Dr Patrick Howlett, from King’s College London, carried out this study. He said, “We found a broad set of neurological and psychiatric symptoms, from minor to extremely severe and disabling, are present in Ebola survivors well over a year after discharge from hospital. In our selected group intermittent headaches were the most frequent neurological feature, with a variety of associated symptoms. Connaught Hospital continues to provide specialist neurological care for these patients, however, there is an urgent need to support training for specialist medical professionals, who can meet the needs of this survivor population.

This was a broad collaboration co-ordinated from the University of Liverpool. The ‘Survivors Clinic’ was based at Military Hospital 34, in Freetown and got specialist input in Neurology and Psychiatry was provided by a Connaught Hospital, Freetown, with support from King’s Sierra Leone Partnership. We called on the particular skills of Radiology and Ophthalmology Departments at the Royal Liverpool Hospital to interpret the CT Brain Scans and retinal images. It highlights the need for a team effort in considering these complex clinical cases.”

Psychiatrist Dr Stephen Sevalie, 34 Military Hospital, said, “Psychiatric features of insomnia, depression and anxiety are common and our findings suggest that there is, also, a need for better understanding of the psychiatric and psychological consequences of Ebola Virus Disease. Although, our Ebola Survivors Clinic includes an onsite councillor, there are many more, who won’t have access to the specialist care they need so we will continue to research and provide hands on support to ensure this happens.”

The study and investigators were supported by the Wellcome Trust  Enhancing Research Activity in Epidemic Situations:ERAES programme and grants from the National Institute for Health Research:NIHR Health Protection Research Unit in Emerging and Zoonotic Infections at the University of Liverpool. Additional support was received from Advancing Partners and Communities, a programme funded by the United States Agency for International Development through JSI Research and Training Institute.
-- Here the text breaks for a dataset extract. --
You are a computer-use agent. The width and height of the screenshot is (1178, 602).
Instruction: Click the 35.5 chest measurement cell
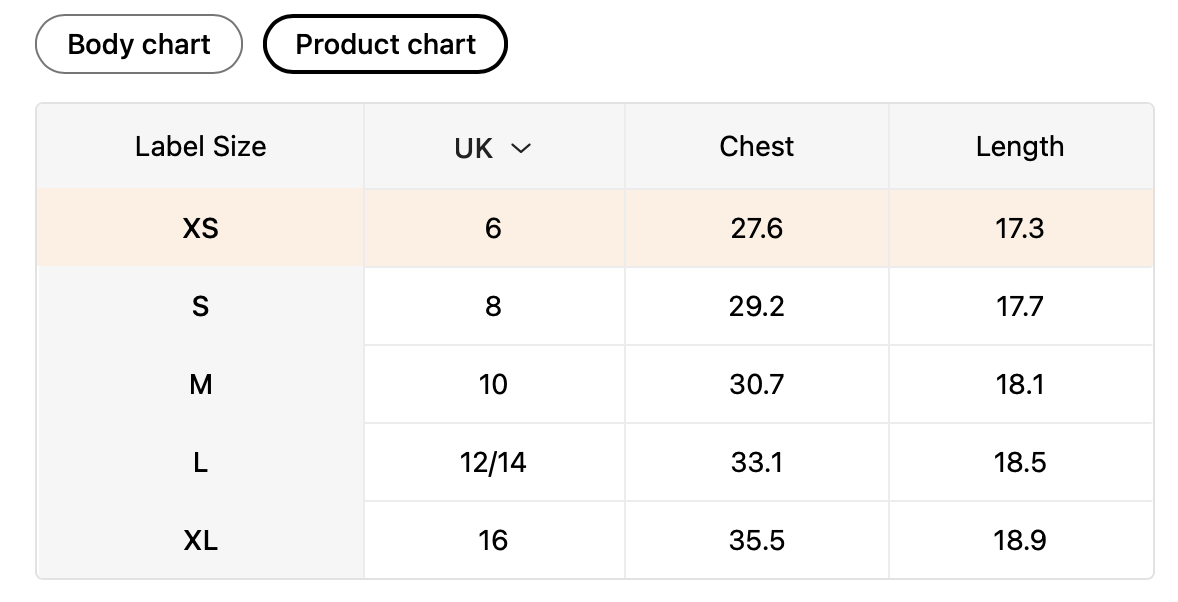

Professor Mike Turner, Wellcome’s Head of Infection and Immunobiology, said, “It has become clear that many people, who survived Ebola infection in West Africa in 2014 have had long term effects on their health. This new study shows the damaging neurological and psychological effects of the virus, with survivors experiencing chronic migraines and strokes, as well as, depression and anxiety. These findings demonstrate the devastating long-term impact Ebola has had on survivors’ quality of life and their ability to participate in family life and with their community.” 

The Paper: Case Series of Severe Neurologic Sequelae of Ebola Virus Disease during Epidemic, Sierra Leone:::ω.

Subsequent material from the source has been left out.